Prompt:
Instruction for the data below: set down exactly the lines from the line with "Image resolution: width=1080" to the line with "The image size", inclusive, and no others.

-- Provided records follows --

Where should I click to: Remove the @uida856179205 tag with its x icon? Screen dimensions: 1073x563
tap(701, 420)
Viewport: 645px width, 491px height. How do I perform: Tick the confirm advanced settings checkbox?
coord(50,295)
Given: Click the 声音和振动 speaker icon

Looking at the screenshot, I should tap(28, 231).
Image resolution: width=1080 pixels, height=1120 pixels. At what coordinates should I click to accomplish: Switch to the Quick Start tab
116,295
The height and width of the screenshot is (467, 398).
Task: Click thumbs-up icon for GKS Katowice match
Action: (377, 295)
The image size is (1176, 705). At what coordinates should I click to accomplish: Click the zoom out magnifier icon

-- Provided records concluded --
-- Provided records follows --

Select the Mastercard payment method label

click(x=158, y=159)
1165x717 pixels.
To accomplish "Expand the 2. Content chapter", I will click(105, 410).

-- Provided records concluded --

Solution to this problem:
Image resolution: width=1080 pixels, height=1120 pixels. At what coordinates should I click to accomplish: Switch to the Quick Start tab
116,295
The height and width of the screenshot is (467, 398).
Task: Click thumbs-up icon for GKS Katowice match
Action: (377, 295)
The image size is (1176, 705). At what coordinates should I click to accomplish: Click the zoom out magnifier icon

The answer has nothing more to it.